Stored data ::
____________

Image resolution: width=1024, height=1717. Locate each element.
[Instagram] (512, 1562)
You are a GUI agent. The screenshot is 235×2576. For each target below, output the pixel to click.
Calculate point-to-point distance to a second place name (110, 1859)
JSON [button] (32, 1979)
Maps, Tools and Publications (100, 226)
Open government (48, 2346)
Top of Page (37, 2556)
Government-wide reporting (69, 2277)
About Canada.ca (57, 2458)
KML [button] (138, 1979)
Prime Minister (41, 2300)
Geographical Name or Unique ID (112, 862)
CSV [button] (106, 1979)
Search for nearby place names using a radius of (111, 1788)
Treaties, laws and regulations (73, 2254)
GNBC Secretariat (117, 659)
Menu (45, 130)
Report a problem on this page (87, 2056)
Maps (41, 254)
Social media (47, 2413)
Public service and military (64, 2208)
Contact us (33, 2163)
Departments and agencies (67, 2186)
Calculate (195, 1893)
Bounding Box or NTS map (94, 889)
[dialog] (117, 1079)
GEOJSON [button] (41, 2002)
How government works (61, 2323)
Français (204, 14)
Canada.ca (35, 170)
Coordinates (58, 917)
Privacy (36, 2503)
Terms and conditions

____________

PROBLEM ::
The records above need copying again. Keep each word as it is.

PROBLEM SOLUTION ::
Image resolution: width=1024, height=1717. Locate each element.
[Instagram] (512, 1562)
You are a GUI agent. The screenshot is 235×2576. For each target below, output the pixel to click.
Calculate point-to-point distance to a second place name (110, 1859)
JSON [button] (32, 1979)
Maps, Tools and Publications (100, 226)
Open government (48, 2346)
Top of Page (37, 2556)
Government-wide reporting (69, 2277)
About Canada.ca (57, 2458)
KML [button] (138, 1979)
Prime Minister (41, 2300)
Geographical Name or Unique ID (112, 862)
CSV [button] (106, 1979)
Search for nearby place names using a radius of (111, 1788)
Treaties, laws and regulations (73, 2254)
GNBC Secretariat (117, 659)
Menu (45, 130)
Report a problem on this page (87, 2056)
Maps (41, 254)
Social media (47, 2413)
Public service and military (64, 2208)
Contact us (33, 2163)
Departments and agencies (67, 2186)
Calculate (195, 1893)
Bounding Box or NTS map (94, 889)
[dialog] (117, 1079)
GEOJSON [button] (41, 2002)
How government works (61, 2323)
Français (204, 14)
Canada.ca (35, 170)
Coordinates (58, 917)
Privacy (36, 2503)
Terms and conditions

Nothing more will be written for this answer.